Hello HTM theory -
I’ve been interested recently in exploring additional mechanisms that may enable sequence / transition learning, and in particular the possibility of learning transitions through the existing machinery of feed forward (proximal) spatial connectivity. There’s something tempting to me about leveraging a single mechanism for both spatial association and temporal prediction.
Based on a limited understanding of the cell level dynamics, mostly from UTHealth’s online neuroscience textbook (which seems to be a pretty incredible resource - http://neuroscience.uth.tmc.edu/ for those who haven’t seen it), it seems like fading activations could be biologically supported in certain contexts.
Without any further motivation than exploring what might be possible given a spatial pooler with continuous fading activations, I’ve been thinking along the lines below.
First add a few additional (not yet substantiated) assumptions:
- Fade rate can be variable per cell and influenced by connectivity, e.g. perhaps cells with substantial distal connectivity in the same region fade slower.

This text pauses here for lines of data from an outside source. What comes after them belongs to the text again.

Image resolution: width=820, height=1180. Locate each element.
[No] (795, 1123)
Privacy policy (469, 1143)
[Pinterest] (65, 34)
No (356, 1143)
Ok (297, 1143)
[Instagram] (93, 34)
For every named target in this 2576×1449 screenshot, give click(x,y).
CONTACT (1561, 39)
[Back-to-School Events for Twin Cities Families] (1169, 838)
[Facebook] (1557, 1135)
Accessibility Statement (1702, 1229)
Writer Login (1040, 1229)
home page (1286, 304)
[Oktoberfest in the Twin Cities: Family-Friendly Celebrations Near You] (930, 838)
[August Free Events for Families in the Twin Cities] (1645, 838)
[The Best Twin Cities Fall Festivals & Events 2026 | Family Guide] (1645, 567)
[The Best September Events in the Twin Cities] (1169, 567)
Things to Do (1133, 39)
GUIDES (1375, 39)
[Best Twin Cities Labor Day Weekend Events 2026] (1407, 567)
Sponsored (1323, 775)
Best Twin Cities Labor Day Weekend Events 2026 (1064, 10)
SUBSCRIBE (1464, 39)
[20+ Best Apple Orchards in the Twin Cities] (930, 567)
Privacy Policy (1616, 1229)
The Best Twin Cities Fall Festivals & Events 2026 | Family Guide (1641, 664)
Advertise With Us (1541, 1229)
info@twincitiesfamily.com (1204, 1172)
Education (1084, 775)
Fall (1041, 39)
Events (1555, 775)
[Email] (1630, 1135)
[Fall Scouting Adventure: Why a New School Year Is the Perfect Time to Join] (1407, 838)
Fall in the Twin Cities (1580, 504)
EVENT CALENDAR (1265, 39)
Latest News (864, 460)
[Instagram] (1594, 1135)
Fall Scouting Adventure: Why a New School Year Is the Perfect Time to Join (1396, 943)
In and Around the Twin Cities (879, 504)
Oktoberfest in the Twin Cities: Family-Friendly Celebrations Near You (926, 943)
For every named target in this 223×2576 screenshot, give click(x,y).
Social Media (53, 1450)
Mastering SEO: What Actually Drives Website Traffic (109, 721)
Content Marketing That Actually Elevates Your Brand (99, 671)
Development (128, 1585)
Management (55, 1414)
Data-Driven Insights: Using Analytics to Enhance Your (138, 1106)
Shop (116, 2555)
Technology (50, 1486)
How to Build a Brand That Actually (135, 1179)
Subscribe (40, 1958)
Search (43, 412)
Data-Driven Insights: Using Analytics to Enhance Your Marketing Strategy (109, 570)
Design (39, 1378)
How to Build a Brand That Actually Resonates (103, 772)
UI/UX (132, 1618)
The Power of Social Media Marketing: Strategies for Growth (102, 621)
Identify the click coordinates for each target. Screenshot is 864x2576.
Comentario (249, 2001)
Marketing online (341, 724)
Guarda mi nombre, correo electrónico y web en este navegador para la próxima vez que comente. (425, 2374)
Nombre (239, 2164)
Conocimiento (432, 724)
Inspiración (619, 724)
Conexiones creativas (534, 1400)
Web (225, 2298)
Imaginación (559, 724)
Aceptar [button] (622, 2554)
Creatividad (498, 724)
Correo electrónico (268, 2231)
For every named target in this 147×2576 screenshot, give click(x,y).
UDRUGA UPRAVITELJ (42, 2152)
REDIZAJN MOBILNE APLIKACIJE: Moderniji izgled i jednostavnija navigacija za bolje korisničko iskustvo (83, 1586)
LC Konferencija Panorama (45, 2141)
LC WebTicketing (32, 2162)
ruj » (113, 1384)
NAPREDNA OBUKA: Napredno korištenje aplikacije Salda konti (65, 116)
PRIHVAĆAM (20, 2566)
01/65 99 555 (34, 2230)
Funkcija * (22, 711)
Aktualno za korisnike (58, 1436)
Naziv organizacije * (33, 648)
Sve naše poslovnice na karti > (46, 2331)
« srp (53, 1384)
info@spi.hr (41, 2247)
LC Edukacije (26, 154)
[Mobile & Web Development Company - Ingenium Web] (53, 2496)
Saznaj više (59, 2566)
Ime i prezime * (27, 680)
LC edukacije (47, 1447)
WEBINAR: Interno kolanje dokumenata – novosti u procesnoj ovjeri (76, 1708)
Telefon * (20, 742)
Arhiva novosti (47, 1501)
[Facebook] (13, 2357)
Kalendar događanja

- An SDR X may be composed of a combination of core cells (X_c) which are highly distally connected and fade slower, and peripheral cells (X_p) which have less distal connectivity and whose activations fade faster. Some thoughts on intuition for this at end**.
Consider arbitrary SDRs A and B. A temporal transition from A -> B might look like the large grid in the lower right of the image below. Because the core cells (A_c and B_c) fade slower than the peripheral cells of A and B (A_p and B_p), A’s peripheral cells’ activations will have decreased more (or fully deactivated) by the time B is active. This leads to a resultant activation in the region with a potentially useful property: a cell in the region above could form inhibitory proximal connections with A_p and excitatory connections with B, and such a cell would detect only an explicit transition from A -> B.
To check this consider that (with the right thresholds) our cell can only fire when B is fully (currently) active, A_p has faded such that the inhibitory connections to A_p have disinhibited the cell, but A_c is still active. This can only occur in a transition from A->B.
At this point, it seems possible that with a fairly minimal hierarchy, complex and potentially high-order sequences (transitions of transitions) could be learned.
Questions on this:
- I believe I’ve seen mention of something like this on the forum at some point in the past, but nothing came up with my recent searches. Is there a standard name for this concept?
- Could spatial transition learning like this complement HTM sequence learning / temporal memory?
Would be curious to hear any thoughts on this, including “this isn’t worth pursuing or biologically feasible because of X, Y, Z”.
**Intuition on core vs. peripheral: One might think of core cells as composing the central, always present features of an SDR, possibly related to the concept of an invariant structure. Consider a tree. The verbal name ‘tree’ becomes highly associated with all features that are related to trees (leaves, wood, green), and so the SDR representing this word may contain many core / tightly connected cells. Whereas leaves and wood, independently, have a less direct association with each other (occur in close proximity to each other less frequently) and all other features, and so have less distal connections.